◆ Task 1
According to the blog below, how many miles did the writer run on the day the wind turned into a thunderstorm?
◆ Task 2
Quote the blog below word for word, from "7:07 AM: roll" up to and including "is that restroom???".
◆ Task 3
Extend the blog below, continuing after its final sentence in the same voice.

[[ Excerpt to read, beginning ]]

Saturday, June 27, 2009

top o' the mornin'

6:30 AM: hit snooze
6:45 AM: hit snooze, again.
7:00 AM: "
7:07 AM: roll out of bed
7:15 AM: eat toast, drink water bottle, take some pills
7:44 AM: arrive at 5K starting point. Really, really have to pee. Can't find a restroom... hell
8:01 AM: start 5K
8:09 AM: mile 1 done. Have to pee a lot.
8:30 AM: finish run. Knee brace is sweaty. Gross. Where is that restroom???

9 AM: Have coffee
10 AM: clean entire house (sections that are delegated to me, at least)
11: 22 AM: facebook and blog. 

productive morning. I usually wake up around 11AM. 

Friday, June 26, 2009

ridiculous weather and DOMS

I ran 7 miles today. 4 in the morning, but then it got hot and Rusty looked like he was on the verge of death so we came home. 3 more at night. I felt tired, and it didn't help that I was running into the wind and getting soaked because the intermediate gusts of wind that I hit at the beginning of my run quickly turned in to a thunderstorm. Rusty did not appreciate being dragged outside when there was a chance he could get struck by lightning. He kept us at a faster pace than usual.

I am going to run a 5K in the morning with my dad, although he says he will be walking. I was excited about that an hour ago but now my calves feel tight, which I would have blamed on lactic acid but wikipedia has corrected my assumption. Don't tell people that I wiki often.
I'll just go sleep it off, hopefully.

I have a friend named Bonas who was infamous for telling us to "wiki that shit" during debate tournaments, and would then insert a more credible source in his speech. You'd be surprised what brilliant people get away with. No one questions you when you are winning a round.

king of pop

so if you haven't heard, Michael Jackson died. Although, I seriously doubt that you hadn't heard.
Here is the thing, I don't understand the excessive amount of public outcry. Let me explain.

There are few who really knew this man, so what the masses are actually mourning is the loss of his music, and his status as an icon.
I started mourning these things years ago. He hasn't made any music for (circa) 15 years, and I think his status as a positive role model or inspiring icon was pretty much shot to hell after plastic/"corrective" surgery #163 and his numerous accusations of pedophilia.
And if anything, his status the King of Pop has probably become solidified through his death because he can no longer do anything to offend, shock, or dismay his loyal fans.
All that to say, he was a genius- before he wasn't.

I cried when Heath Ledger died.



Sunday, June 21, 2009

Twitter

Actual arguments (in comparison to my personal to-tweet or not-to-tweet internal conflict) from NYT about the use of Twitter in  communications, media criticism,  and as an autonomous tool. Gives both the negative and positive aspects to reliance on the tweets of others. Arguments against are similar to those that oppose wikipedia. 

I am deeply saddened for the protestors in Iran.

Friday, June 19, 2009

just dreamin'

I drove by a wonderful bookstore the other day. Thing is, I'm not sure if I dreamt this or not. 
I hope not. 

Ran 4 miles with Rusty last night. It felt great. I don't know what's going on here, I don't really like to run. Or so I thought. But I had a great time last night. Rusty was a great partner for the first 3.5 miles-  and then he got tired and almost yanked my arm out of its socket when he decided he needed a break. Still better than the bike ride fiasco.

I still don't understand tweeting. I think it funny that people believe their lives are so interesting that they need to provide a play-by-play for all of their "followers". I figure it obnoxious of myself to assume people will want to know what I am doing all the time. But I do blog, and it's kind of the same thing, I guess.

[[ Excerpt to read, end ]]
[[ Data section, beginning ]]

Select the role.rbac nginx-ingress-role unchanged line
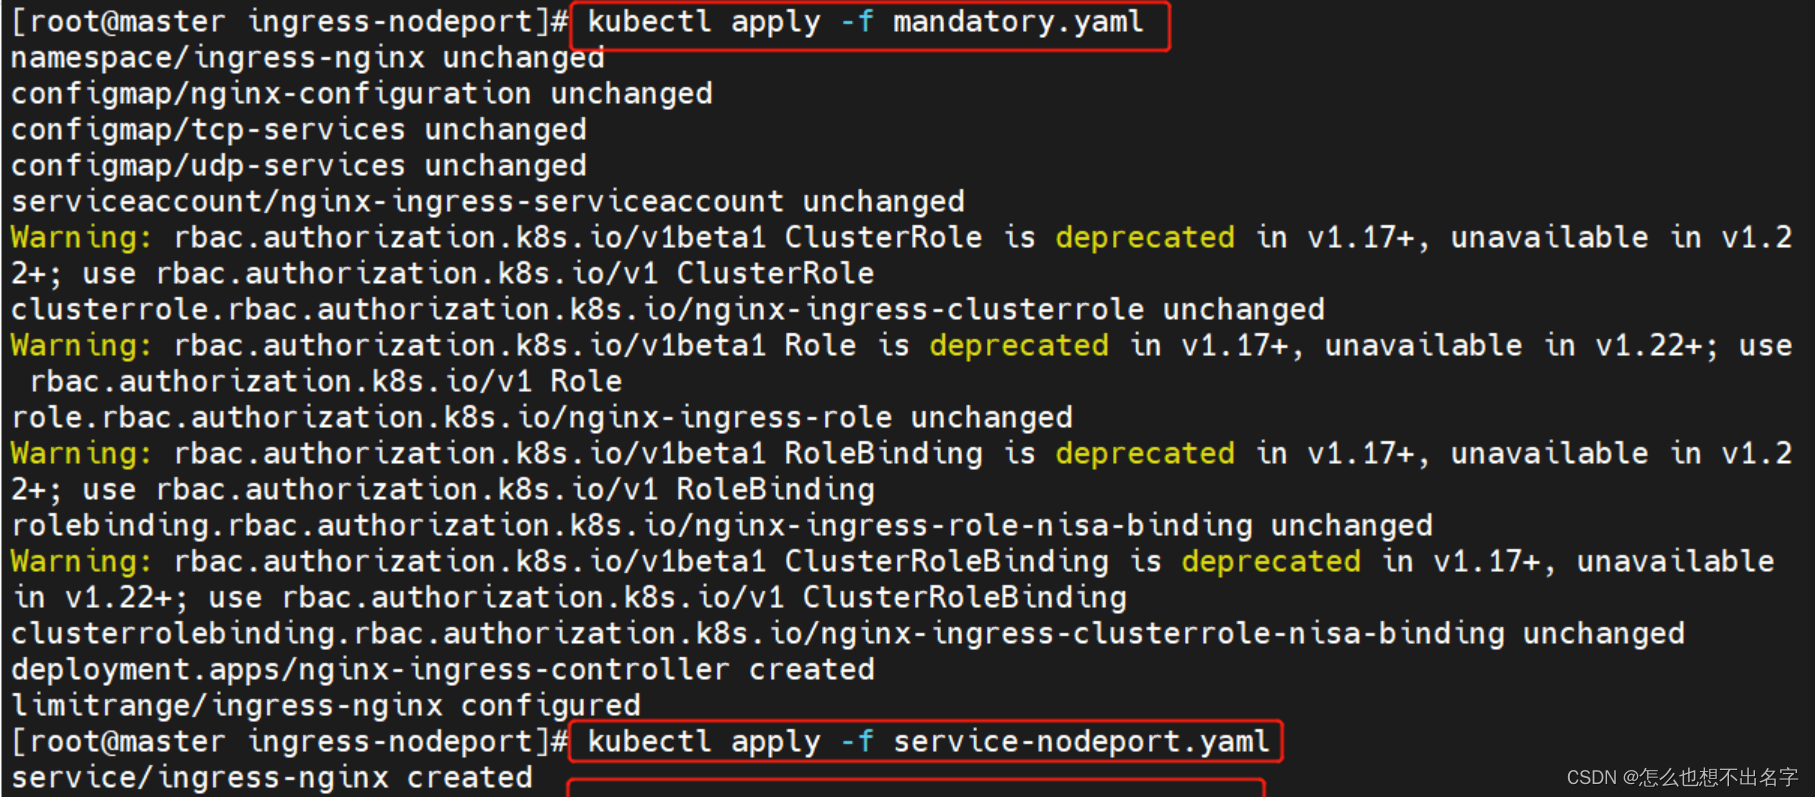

[[ Data section, end ]]

◆ Result 1
Seven miles: four in the morning and three at night.

◆ Result 2
7:07 AM: roll out of bed
7:15 AM: eat toast, drink water bottle, take some pills
7:44 AM: arrive at 5K starting point. Really, really have to pee. Can't find a restroom... hell
8:01 AM: start 5K
8:09 AM: mile 1 done. Have to pee a lot.
8:30 AM: finish run. Knee brace is sweaty. Gross. Where is that restroom???

◆ Result 3
I thought about getting Rusty a twitter account, then I realize that during my unemployment his agenda is the same as mine- so I'd be cheating my own beliefs. 

People should read Ashley's blog. Artistic Soul.

I applied at a restaurant yesterday. Totally caved.




funny how things change. or don't.

I would not recognize her if I saw her today. She was seventeen when she stepped onto the campus; doe-eyed, impatient, eager, utterly self conscious, and unjustifiably confident.

But I will wear my heart upon my sleeve for daws to peck at: I am not what I am.

She was an oxymoron, if it is possible to apply such a tenuous and overbearing literary term to a human being.

When I look at pictures and recall memories from only four short years passed, it is impossible to deny the transformation of being that has occurred.

And, after all, what is a lie? ‘Tis but the truth in masquerade.

My experience does not reflect the norm or stereotypical experience of the twenty-something melodrama portrayed in films, novels, or sensationalized biographies. It is, however, a tumultuous narrative of one woman’s journey to an elevated sense of self and heightened awareness of her capability to impact an evolving and yet disintegrating social order.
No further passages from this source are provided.